Would this work in the US? The short answer is no. Key features of the British plan have little chance of being accepted here in the current economic and political climate.

First, the NHS negotiates the price of drugs directly with drug companies; US law forbids Medicare and Medicaid to do the same. Second, the NHS sets capitation limits on expenditures for drugs and care; in the US there are no capitation limits for private practices.

Without those two constraints, I doubt that the NICE and the NHS in Britain would be successful.

The closest we come to such a model in the private sector is within large multi-specialty groups such as the Permanente Medical Groups, Geisinger Clinic, and Mayo clinic. In each case, internal reviews and standards are used to achieve a desirable, flexible, and difficult balance between values and cost.
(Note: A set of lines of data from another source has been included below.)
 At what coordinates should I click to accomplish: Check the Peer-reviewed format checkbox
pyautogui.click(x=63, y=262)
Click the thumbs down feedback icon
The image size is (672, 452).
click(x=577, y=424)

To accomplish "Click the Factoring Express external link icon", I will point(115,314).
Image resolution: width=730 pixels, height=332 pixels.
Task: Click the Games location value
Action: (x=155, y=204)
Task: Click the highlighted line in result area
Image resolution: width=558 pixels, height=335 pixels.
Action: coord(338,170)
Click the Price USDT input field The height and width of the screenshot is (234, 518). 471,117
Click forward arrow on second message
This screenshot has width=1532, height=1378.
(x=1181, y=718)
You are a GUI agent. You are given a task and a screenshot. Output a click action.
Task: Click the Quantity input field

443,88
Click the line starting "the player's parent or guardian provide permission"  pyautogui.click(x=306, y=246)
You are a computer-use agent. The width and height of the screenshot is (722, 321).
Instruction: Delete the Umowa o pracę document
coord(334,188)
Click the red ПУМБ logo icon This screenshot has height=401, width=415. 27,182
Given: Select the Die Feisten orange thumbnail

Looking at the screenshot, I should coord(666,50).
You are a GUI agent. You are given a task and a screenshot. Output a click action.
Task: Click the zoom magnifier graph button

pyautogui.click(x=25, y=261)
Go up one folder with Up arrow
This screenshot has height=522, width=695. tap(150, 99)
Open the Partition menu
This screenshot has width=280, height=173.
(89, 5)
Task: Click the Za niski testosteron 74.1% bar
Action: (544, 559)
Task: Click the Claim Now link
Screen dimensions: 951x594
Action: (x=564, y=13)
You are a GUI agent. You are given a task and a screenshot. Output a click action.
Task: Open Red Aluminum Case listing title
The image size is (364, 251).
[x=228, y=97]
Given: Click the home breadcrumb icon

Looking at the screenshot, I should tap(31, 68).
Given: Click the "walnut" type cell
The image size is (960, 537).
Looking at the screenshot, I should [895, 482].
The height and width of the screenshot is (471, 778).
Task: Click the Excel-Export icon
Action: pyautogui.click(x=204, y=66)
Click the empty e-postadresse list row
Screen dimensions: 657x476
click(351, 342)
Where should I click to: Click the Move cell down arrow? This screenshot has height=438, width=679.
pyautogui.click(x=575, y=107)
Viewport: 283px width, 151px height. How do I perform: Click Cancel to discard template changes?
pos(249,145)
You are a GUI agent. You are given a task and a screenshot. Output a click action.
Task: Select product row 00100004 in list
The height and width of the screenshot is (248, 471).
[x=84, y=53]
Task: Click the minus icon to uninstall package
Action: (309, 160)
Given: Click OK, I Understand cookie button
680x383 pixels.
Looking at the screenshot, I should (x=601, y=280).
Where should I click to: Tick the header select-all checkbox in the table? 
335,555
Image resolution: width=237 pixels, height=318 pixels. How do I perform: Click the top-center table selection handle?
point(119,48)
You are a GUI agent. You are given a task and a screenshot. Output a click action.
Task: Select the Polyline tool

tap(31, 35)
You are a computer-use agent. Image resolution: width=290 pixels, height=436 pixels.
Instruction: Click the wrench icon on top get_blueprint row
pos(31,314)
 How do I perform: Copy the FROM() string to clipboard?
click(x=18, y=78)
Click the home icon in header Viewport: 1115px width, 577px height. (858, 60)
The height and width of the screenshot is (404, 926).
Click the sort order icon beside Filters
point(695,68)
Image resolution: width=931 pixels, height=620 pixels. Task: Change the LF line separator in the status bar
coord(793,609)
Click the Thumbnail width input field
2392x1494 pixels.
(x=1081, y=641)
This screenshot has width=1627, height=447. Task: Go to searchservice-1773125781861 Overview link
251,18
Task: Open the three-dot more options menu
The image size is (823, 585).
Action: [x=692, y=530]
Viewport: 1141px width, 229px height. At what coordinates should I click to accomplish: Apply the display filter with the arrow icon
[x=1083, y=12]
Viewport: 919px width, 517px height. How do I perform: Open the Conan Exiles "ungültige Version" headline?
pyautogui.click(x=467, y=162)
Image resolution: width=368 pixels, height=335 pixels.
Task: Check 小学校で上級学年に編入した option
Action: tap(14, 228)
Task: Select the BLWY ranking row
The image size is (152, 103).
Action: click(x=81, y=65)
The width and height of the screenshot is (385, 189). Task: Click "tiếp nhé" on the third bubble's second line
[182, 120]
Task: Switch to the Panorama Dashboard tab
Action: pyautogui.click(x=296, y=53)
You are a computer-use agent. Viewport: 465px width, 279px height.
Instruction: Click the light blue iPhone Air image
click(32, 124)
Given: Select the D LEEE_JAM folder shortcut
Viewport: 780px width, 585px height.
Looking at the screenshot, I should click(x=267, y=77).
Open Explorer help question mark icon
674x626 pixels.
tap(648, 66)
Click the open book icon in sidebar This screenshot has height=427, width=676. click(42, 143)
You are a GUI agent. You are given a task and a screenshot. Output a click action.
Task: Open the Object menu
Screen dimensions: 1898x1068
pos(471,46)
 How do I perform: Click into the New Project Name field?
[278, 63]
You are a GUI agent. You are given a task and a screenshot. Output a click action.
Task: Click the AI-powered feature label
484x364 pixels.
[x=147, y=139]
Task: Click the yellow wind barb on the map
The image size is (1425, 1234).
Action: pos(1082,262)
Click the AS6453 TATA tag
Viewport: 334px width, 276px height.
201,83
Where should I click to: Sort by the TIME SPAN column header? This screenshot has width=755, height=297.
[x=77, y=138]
They also have physician governance, are relatively free of industry propaganda, and they measure outcomes of past decisions with course corrections if warranted by data. All physicians in those settings have a stake in a system appropriate for each specialty. Perhaps we are headed in that direction.

More and more physicians in the US are choosing to become salaried employees of large multi-specialty groups or health systems due to (1) the rising financial and emotional costs of running a small business, (2) the emerging necessity for using electronic record systems, (3) the increasing need to demonstrate “quality outcomes,” (4) a desire to spend more time at the bedside rather than on the phone with payers, and (5) oftentimes, a better quality of home life.

This non-governmental trend in the physician workforce may prove to be more palatable and effective in lowering costs and raising quality in the Land of the Free.

© 2011 Lippincott Williams & Wilkins, Inc.